Arrancó el nuevo ciclo cinematográfico por la paz

 La Comisión de la Verdad e Idartes lanzan el ciclo de cine ‘Que haiga paz. Conflicto, resistencia y verdad’, un ciclo que ya está en curso y se extenderá hasta el próximo 31 de agosto.

De manera presencial se podrá disfrutar en las instalaciones de la Cinemateca de Bogotá, pero además contará con presentaciones y conversatorios virtuales.

Una muestra curada por Luisa F. González, que busca generar espacios de encuentro con la creación audiovisual y aportar a la reflexión sobre su lugar en el conflicto armado colombiano y la importancia de afrontar la verdad para poder transitar hacia la reconciliación.

El cine colombiano ha hablado de manera insistente sobre la guerra y las heridas que ha dejado en el país. Cineastas de diversas generaciones y procedencias han tenido la tarea de narrar los convulsos tiempos que se han vivido dentro del marco del conflicto armado.

Este ciclo está compuesto por más de 35 películas divididas en seis programas de largometrajes, dos de cortometrajes y una serie, que el público podrá ver en la Sala Virtual Cinemateca y en las salas de la Cinemateca de Bogotá.

“Para el Idartes es motivo de orgullo el trabajo que se ha realizado con la Comisión de la Verdad. Esta alianza nos ha permitido trabajar en equipo y continuar con el fortalecimiento del tejido social, la construcción de la memoria y la reparación simbólica, además de aportar a la reflexión sobre el conflicto por medio de las artes audiovisuales”, señaló Catalina Valencia Tobón, directora del Idartes.

Esta selección de películas estará acompañada por una serie de conversatorios virtuales que se enmarcan en cada uno de los ejes temáticos de los programas.

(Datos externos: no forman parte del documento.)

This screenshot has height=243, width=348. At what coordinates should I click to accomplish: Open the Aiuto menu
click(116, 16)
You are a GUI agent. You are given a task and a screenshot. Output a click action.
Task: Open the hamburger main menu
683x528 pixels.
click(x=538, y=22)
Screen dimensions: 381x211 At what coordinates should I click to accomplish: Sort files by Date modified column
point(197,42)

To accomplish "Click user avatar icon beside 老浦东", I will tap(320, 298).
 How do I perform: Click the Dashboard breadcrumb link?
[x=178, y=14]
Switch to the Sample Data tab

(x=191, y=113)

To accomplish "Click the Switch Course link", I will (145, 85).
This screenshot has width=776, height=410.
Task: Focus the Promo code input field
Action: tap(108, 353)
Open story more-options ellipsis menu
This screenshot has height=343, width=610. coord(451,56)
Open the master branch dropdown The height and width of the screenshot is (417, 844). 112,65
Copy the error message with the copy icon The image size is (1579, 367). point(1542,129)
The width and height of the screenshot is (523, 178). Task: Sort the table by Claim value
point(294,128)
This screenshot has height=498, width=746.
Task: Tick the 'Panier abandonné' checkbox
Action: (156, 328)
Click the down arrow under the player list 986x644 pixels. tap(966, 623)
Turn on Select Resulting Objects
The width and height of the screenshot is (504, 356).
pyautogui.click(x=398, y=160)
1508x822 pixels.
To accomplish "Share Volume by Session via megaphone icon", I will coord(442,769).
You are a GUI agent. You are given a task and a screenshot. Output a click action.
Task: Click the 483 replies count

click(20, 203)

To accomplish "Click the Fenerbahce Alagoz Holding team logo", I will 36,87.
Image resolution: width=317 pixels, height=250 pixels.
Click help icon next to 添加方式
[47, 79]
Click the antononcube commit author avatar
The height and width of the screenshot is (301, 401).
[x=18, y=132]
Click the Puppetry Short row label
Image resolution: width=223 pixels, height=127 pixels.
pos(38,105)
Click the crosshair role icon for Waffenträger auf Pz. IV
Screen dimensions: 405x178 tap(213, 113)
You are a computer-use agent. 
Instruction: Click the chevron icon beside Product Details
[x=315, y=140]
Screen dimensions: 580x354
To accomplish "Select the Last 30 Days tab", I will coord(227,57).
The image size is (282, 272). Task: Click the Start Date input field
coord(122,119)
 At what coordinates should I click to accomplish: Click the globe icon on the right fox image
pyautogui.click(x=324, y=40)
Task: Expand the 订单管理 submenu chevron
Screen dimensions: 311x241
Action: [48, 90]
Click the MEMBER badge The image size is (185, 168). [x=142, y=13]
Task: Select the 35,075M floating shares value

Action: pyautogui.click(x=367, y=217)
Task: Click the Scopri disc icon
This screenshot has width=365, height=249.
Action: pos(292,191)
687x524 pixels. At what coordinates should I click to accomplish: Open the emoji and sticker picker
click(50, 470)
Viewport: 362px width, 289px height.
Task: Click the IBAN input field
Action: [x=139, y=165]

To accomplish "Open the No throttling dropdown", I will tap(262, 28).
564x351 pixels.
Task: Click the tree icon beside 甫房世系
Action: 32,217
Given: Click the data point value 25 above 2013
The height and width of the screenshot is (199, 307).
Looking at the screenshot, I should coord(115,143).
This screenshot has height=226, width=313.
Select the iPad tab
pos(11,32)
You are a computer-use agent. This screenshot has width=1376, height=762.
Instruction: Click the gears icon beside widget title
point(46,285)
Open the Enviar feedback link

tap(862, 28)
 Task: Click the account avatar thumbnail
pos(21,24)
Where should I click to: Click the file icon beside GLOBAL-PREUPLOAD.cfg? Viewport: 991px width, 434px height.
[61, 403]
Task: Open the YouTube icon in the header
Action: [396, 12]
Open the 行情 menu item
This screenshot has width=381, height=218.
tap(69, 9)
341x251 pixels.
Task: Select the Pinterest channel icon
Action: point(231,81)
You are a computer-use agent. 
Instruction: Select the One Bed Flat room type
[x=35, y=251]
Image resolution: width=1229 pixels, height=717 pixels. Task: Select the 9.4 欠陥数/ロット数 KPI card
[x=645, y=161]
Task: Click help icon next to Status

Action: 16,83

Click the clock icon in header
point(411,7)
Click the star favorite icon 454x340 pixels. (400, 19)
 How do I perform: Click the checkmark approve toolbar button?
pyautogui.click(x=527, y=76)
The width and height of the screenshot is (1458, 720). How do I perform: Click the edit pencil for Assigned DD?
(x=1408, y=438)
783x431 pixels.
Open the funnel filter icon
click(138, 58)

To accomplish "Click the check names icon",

“El cine nos permite hacer memoria y reconstruir la historia. Testigo fiel de su tiempo, nos deja volver sobre lo que significó Jorge Eliécer Gaitán para su pueblo y entender por qué fue asesinado. Posibilita escuchar las voces y ver los rostros de los campesinos en su lucha histórica por la tierra y la dignidad; reconocer el impacto profundo de la guerra en las narraciones ficcionales, porque ha sido tan brutal el dolor que solo la ficción puede narrarlo. Pero también las producciones hechas por las mismas comunidades para narrarse. Relatos de resistencia y reexistencia; y las historias de hijos de excombatientes que cuentan al mundo lo que significa cargar con ese pasado. Además talleres y conversatorios que nos deben ayudar a entender porque la guerra es una estupidez humana, e insistir en que haiga paz”, afirmó la comisionada Lucía González.

Por segundo año se realiza este ciclo, el cual pretende caminar por distintos momentos del cine nacional observando elementos constantes en nuestra cinematografía sobre la guerra. El río como memoria difusa, el drama del desplazamiento forzado y la imagen que narra con urgencia para frenar la violencia, son algunos de los focos que tejen el pasado y el presente. Así mismo, se podrán visualizar historias con diversas voces y territorios para conformar un diálogo plural, que ponga de frente la resistencia y subversión al conflicto.

Este proyecto busca generar una conversación alrededor del cine que permita ver y reflexionar sobre su lugar en el conflicto armado colombiano, su valor narrativo y la importancia para la sociedad colombiana de encarar la verdad para poder reflexionar sobre lo que nos pasó y así transitar hacia la reconciliación.

Con la transnacionalización del cine colombiano la representación que este hace de la violencia local ha llegado a muchos lugares y pantallas. De igual forma, han llegado al país películas que permiten conectar y entender las guerras a través de la observación de aquellas de otras latitudes. El cine tiene la capacidad de generar solidaridad entre pueblos del mundo.